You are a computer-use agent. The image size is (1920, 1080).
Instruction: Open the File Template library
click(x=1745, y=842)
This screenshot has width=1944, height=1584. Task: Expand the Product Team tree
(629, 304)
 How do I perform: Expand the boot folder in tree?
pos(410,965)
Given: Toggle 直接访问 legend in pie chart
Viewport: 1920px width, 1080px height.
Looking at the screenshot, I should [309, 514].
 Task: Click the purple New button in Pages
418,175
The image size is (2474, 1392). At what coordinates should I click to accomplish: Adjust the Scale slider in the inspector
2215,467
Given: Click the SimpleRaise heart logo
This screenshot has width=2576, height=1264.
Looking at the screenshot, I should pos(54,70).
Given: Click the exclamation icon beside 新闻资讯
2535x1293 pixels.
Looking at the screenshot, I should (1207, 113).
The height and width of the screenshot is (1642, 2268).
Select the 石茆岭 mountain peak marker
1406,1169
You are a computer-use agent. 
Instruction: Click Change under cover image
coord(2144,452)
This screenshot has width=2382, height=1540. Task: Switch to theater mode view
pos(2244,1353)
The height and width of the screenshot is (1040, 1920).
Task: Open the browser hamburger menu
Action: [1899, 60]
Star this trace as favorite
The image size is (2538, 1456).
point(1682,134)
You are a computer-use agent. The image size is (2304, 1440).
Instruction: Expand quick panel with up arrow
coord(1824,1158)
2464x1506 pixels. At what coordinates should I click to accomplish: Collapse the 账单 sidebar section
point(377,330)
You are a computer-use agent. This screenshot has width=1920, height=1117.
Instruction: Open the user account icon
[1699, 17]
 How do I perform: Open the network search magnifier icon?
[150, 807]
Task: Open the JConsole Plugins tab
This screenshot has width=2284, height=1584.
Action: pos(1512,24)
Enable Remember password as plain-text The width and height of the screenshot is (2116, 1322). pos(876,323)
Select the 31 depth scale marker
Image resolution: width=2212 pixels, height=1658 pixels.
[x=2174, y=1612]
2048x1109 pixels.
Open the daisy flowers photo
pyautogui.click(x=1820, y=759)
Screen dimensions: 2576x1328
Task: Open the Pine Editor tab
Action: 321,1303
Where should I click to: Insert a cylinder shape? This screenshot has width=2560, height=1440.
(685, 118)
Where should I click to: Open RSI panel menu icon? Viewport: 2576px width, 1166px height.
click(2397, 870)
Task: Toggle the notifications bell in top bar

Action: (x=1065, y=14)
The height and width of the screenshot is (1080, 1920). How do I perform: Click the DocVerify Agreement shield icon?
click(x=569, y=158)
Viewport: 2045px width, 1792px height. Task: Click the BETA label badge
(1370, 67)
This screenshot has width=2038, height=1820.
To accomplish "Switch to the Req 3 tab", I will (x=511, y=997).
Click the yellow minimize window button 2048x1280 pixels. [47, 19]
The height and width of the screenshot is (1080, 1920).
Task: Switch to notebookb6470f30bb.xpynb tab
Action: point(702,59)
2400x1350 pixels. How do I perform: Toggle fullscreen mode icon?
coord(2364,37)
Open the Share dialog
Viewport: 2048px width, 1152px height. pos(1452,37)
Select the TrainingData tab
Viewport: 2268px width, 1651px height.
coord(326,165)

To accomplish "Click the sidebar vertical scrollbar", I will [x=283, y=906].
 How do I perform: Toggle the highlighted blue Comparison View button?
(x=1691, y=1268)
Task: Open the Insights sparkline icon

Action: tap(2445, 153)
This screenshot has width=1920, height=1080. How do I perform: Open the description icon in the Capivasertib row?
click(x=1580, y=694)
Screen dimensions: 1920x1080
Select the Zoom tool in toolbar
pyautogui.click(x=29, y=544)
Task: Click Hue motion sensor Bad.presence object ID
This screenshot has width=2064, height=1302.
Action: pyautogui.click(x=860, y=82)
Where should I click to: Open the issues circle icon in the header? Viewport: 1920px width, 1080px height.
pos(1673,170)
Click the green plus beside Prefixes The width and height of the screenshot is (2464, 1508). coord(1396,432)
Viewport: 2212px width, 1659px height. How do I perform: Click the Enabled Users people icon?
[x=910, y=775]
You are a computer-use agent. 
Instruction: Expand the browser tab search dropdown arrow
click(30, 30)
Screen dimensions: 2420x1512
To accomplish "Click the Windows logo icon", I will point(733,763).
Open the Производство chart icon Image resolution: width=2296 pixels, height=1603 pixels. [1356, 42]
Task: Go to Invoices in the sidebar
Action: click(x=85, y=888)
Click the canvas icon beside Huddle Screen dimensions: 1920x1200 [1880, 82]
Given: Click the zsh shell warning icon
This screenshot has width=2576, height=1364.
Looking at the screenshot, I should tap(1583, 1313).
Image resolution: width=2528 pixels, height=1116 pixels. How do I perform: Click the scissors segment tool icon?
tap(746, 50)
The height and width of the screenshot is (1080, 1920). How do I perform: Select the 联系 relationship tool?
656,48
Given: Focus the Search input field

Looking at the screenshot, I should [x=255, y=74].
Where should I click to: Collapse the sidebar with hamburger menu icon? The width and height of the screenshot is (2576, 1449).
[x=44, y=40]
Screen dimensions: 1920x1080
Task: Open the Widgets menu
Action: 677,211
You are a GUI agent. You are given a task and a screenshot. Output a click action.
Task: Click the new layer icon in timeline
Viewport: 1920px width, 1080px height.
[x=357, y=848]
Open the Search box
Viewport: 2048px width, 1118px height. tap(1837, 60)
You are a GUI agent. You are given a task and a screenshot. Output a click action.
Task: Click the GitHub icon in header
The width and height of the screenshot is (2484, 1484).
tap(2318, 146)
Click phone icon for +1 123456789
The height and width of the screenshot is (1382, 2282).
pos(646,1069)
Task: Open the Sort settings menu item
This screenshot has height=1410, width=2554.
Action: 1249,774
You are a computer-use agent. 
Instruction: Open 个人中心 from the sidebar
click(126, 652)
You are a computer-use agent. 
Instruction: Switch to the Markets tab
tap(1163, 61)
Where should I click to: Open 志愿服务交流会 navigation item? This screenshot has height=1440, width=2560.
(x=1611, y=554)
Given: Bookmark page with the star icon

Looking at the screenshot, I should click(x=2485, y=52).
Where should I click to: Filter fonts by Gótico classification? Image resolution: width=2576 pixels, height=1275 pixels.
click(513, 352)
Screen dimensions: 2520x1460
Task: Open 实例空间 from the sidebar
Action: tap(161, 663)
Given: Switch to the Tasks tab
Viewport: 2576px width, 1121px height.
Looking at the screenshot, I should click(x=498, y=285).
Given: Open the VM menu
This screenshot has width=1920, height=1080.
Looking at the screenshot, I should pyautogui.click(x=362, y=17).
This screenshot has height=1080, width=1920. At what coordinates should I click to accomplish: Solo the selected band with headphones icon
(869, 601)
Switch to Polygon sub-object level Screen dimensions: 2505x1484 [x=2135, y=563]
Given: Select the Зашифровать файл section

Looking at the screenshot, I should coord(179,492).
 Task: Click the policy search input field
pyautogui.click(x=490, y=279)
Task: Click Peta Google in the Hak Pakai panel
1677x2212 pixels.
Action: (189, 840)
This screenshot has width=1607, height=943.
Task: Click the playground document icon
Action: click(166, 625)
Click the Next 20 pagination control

--*--

▶ EXERCISE:
In the entries above, copy each line that contains the string "logo".

▶ WRITTEN RESPONSE:
Given: Click the SimpleRaise heart logo
To accomplish "Click the Windows logo icon", I will point(733,763).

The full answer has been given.